GIUSTIZIA ITALIANA, IL CARCERE COME “CIMITERO”: IL CASO DI GIOVANNI UCCELLATORE


Pubblicato il 25 Novembre 2014

Ma la famiglia reagisce e fa causa allo Stato

di marco benanti

Il 4 marzo dello scorso anno finì i suoi giorni in carcere. Morendo. All’Istituto penitenziario di Monza, dove era detenuto, lo sapevano che pativa una sofferenza, che stava male all’apparato cardio-circolatorio. Ma tant’è. Giovanni Uccellatore stava scontando una pena per associazione mafiosa: volete che interessi veramente alla società “civile”, ai difensori –a parole-dei diritti (quelli dei detenuti sono uguali a quelli degli altri?) della sorte di un condannato per mafia? E così Uccellatore è morto. E cosa è accaduto? La Procura di Monza ha aperto un’indagine, c’è stata una perizia, c’è stata un’archiviazione. Inopinata archiviazione, del tutto non attesa.

La famiglia, però, non si è data alla rassegnazione: domattina a Monza, in sede di mediazione civile, obbligatoria per legge, da una parte ci saranno i congiunti di Uccellatore (assistiti dall’avv. Luigi Cuscunà) e dall’altro lo Stato, o meglio il Ministero della Giustizia (la chiamano così).

Una causa per rivendicare il riconoscimento di un danno morale prima di tutto –e patrimoniale anche- perché lo Stato non ha fatto tutto quello che avrebbe dovuto fare per evitare la morte dell’uomo. Di questo ne sono convinti i familiari e il loro legale.

Anche perché esistono –incredibile a dirsi per una certa cultura giustizialista- leggi e leggi che tutelano “Caino”, il “Male”, l’ “uomo che ha sbagliato”. Esiste la Costituzione –articolo 27- che punisce talune condotte contro chi ha retrizioni della libertà personale.

Di recente, Papa Francesco, in un ampio discorso all’Associazione internazionale di diritto penale, ha sottolineato che il rispetto della dignità umana deve limitare l’arbitrarietà e gli eccessi degli agenti dello Stato, come le esecuzioni extragiudiziali, la carcerazione preventiva o senza condanna, la tortura, le pene crudeli, e deve orientare nella repressione di forme di criminalità come la tratta delle persone e la corruzione.

Ma c’è di più: Massimo Lensi, componente del Comitato nazionale di Radicali Italiani e Maurizio Buzzegoli, segretario dell’associazione “Andrea Tamburi”, di recente, hanno dichiarato: “dal 22 ottobre 2009 sono morti in carcere 893 detenuti: un numero sconvolgente di vittime imputabile ad un Parlamento attanagliato da una morsa giustizialista che in nome del consenso sta negando le uniche soluzioni capaci di risolvere immediatamente il problema come l’amnistia e l’indulto”.
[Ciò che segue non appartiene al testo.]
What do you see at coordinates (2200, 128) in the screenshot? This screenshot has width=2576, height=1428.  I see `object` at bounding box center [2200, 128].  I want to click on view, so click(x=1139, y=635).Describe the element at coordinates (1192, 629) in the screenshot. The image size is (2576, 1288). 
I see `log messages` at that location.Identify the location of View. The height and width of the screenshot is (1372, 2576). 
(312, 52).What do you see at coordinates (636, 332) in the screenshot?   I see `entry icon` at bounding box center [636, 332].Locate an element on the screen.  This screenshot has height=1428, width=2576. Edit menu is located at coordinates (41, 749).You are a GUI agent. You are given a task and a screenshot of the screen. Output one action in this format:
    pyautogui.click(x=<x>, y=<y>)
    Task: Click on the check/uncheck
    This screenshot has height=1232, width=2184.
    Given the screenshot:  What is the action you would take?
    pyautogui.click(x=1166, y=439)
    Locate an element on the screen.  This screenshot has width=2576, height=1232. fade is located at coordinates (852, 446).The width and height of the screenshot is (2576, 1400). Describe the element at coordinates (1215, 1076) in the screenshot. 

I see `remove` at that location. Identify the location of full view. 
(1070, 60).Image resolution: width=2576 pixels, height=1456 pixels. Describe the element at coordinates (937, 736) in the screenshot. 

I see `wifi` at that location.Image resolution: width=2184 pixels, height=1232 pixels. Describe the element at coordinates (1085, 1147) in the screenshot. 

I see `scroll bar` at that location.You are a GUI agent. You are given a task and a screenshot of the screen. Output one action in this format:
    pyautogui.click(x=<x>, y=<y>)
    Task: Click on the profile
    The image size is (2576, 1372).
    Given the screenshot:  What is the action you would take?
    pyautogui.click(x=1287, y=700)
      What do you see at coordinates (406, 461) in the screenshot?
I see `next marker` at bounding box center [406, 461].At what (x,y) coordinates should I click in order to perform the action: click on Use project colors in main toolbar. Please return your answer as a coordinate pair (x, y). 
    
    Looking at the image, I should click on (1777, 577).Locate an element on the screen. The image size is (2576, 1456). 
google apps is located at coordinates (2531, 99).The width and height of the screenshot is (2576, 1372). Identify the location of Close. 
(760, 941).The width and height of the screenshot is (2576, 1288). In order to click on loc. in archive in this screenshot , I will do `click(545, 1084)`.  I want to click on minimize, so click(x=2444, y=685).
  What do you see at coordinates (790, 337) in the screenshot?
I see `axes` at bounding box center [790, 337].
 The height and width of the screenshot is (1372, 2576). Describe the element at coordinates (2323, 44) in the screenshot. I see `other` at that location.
I due esponenti radicali hanno evidenziato anche l’inefficienza dei provvedimenti del governo Renzi: “I proclami del ministro Orlando vengono quotidianamente sconfessati dai suicidi e dagli atti di autolesionismo all’interno delle strutture penitenziarie. Ai detenuti si continuano a perpetrare trattamenti inumani e degradanti”.